第211回:強風の観音崎へ
押本 龍一

押本龍一、東京品川生まれ。
82年英語の勉強のため2年の予定で渡米。84年ニューヨークに渡り刺激を受け予定を変更、広告写真スタジオで働き始める。91年フォトグラファーとして独立。95年ニューヨークからロサンゼルスに拠点を移し現在に至る。エンターテインメント関係の撮影中心。近年はライフワークである旅写真に力を入れている。趣味は旅と山歩き。

オフィシャルサイト : http://oshimoto.net/

第211回:強風の観音崎へ

フランス人のF.L.ヴェルニーの設計により建設された観音埼灯台(1868年9月に完成)は日本で初の洋式灯台だ。現在の灯台(1925年6月1日に完成)は3代目だ。

**提供データ:**
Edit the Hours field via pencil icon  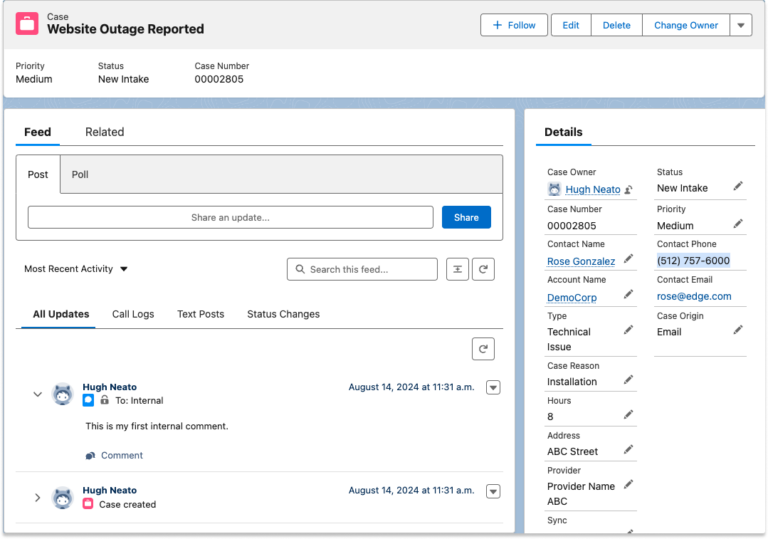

**問題 1:** 本文によると、観音埼灯台を設計したのは誰か。
**問題 2:** 本文の「82年英語の勉強のため」で始まる段落を、主な事実を残して箇条書きにまとめよ。
**問題 3:** 本文の「82年英語の勉強のため2年の」から「6月1日に完成)は3代目だ。」までを、両端の語句も含めて一字も変えずに書き写せ。
答えるときは本文だけを根拠にすること。

**解答 1:** フランス人のF.L.ヴェルニーである。

**解答 2:**
- 82年:英語の勉強のため、2年の予定で渡米
- 84年:ニューヨークに渡って刺激を受け、予定を変更して広告写真スタジオで働き始める
- 91年:フォトグラファーとして独立
- 95年:拠点をニューヨークからロサンゼルスに移し、現在に至る
- 撮影はエンターテインメント関係が中心
- 近年はライフワークの旅写真に力を入れている
- 趣味は旅と山歩き

**解答 3:**
82年英語の勉強のため2年の予定で渡米。84年ニューヨークに渡り刺激を受け予定を変更、広告写真スタジオで働き始める。91年フォトグラファーとして独立。95年ニューヨークからロサンゼルスに拠点を移し現在に至る。エンターテインメント関係の撮影中心。近年はライフワークである旅写真に力を入れている。趣味は旅と山歩き。

オフィシャルサイト : http://oshimoto.net/

第211回:強風の観音崎へ

フランス人のF.L.ヴェルニーの設計により建設された観音埼灯台(1868年9月に完成)は日本で初の洋式灯台だ。現在の灯台(1925年6月1日に完成)は3代目だ。